» Task directions: Copy the records from the line with "Select the Neither radio option" up to and including the line with "Looking at the", substituting "dropdown" for "combo box" and leaving everything else unchanged.

» Given records:
[START]

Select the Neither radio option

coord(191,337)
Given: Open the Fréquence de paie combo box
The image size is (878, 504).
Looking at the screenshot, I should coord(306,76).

[END]
[START]

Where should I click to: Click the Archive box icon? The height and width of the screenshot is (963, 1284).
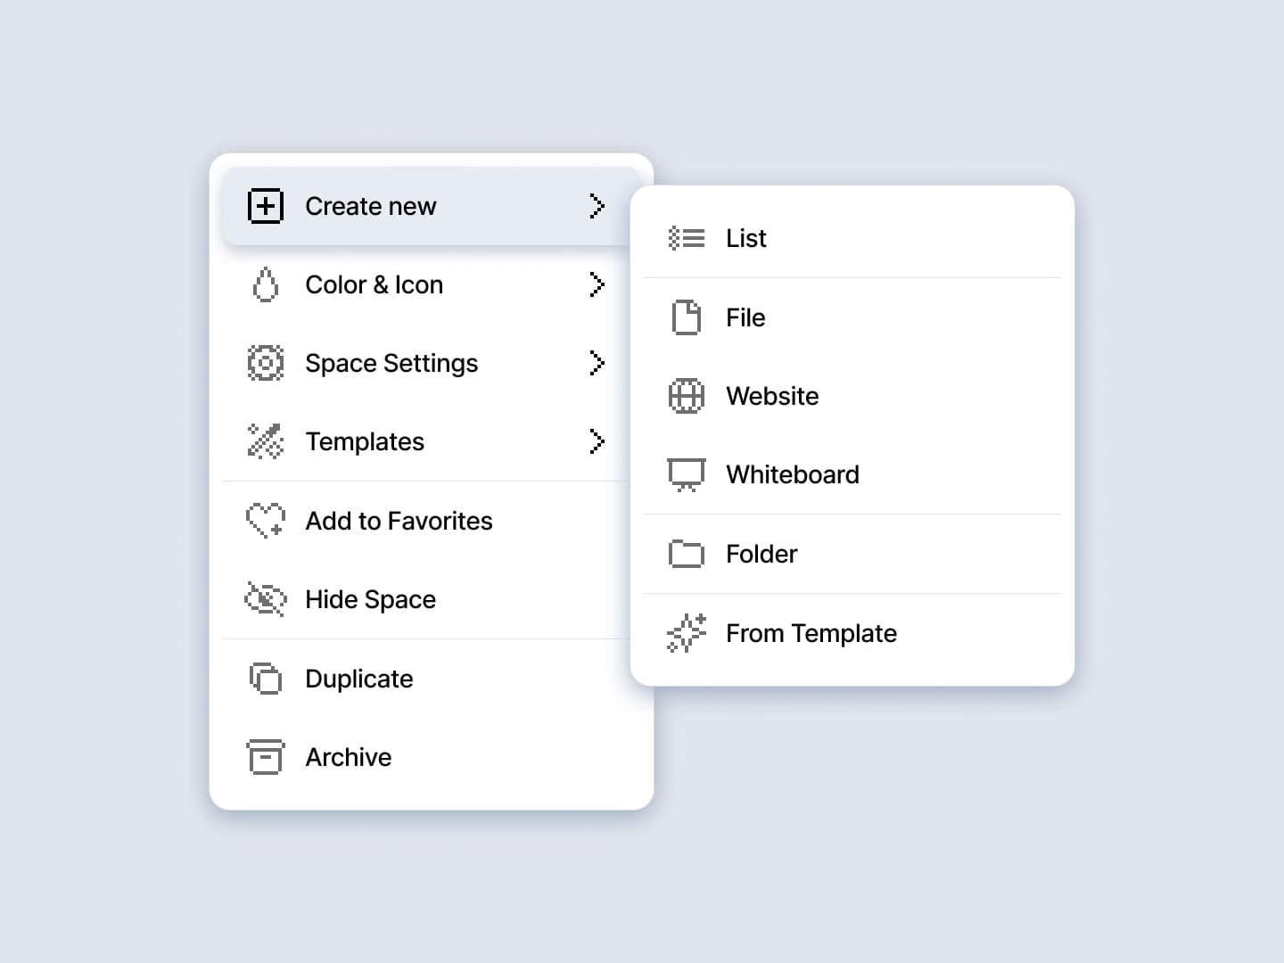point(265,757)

[END]

» Written answer:
Select the Neither radio option

coord(191,337)
Given: Open the Fréquence de paie dropdown
The image size is (878, 504).
Looking at the screenshot, I should coord(306,76).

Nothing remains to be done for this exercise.